Enforcement is unlikely to be uniform initially
MiCA enforcement is unlikely to be uniform in the early stages, as NCAs differ in resources, experience, and supervisory priorities.
“ESMA has made clear that it expects NCAs to act against unauthorized providers from 1 July,” Stolz said, adding that how aggressively each regulator acts “will depend on local resources and priorities.”
Peter Bidewell, vice president of institutional product implementation at Parfin, said that despite MiCA’s goal of harmonizing crypto rules across the EU, differences in supervisory approaches could create opportunities for regulatory arbitrage.
Related: StanChart participates in first ESMA MiCA register update after deadline
Mr. Grillica said he expected enforcement to become more systematic over time as regulators identify fraudulent providers and share information between member states, making it increasingly difficult for companies with a history of violations to later obtain MiCA authorization.

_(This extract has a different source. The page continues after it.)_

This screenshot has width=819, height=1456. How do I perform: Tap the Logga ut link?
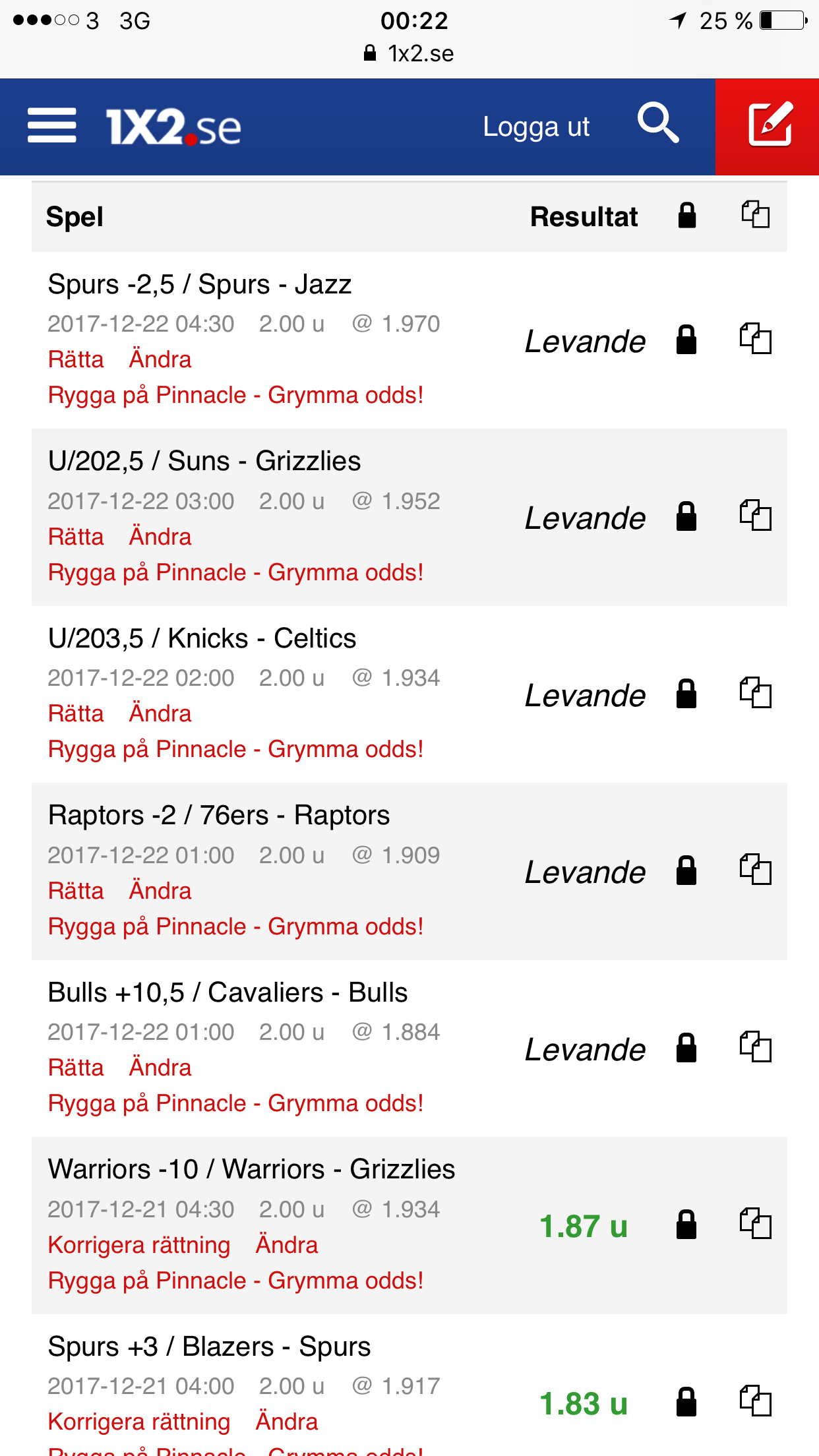tap(536, 127)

Several EU regulators, including authorities in the Czech Republic, Bulgaria, Luxembourg and Italy, have issued notices reminding crypto companies that the MiCA transition period has ended and urging unlicensed providers to scale back their operations.
The Czech National Bank told Cointelegraph that the country’s Financial Market Digitalization Law gives it the power to impose sanctions for MiCA-related violations, including unauthorized operations, illegal token offerings, and failure to cooperate with supervisory authorities. The law allows the central bank to fine companies that provide cryptocurrency services without a license up to CZK 118.5 million (approximately $5.6 million), or in other cases, the greater of 5% of annual turnover or twice the illegal profits obtained.
Cointelegraph contacted France’s Authority for the Financial Markets (AMF), the Netherlands’ Financial Markets Authority (AFM), and Germany’s Federal Financial Supervisory Authority (BaFin) to ask how they intend to implement MiCA after the transition deadline. No one responded publicly.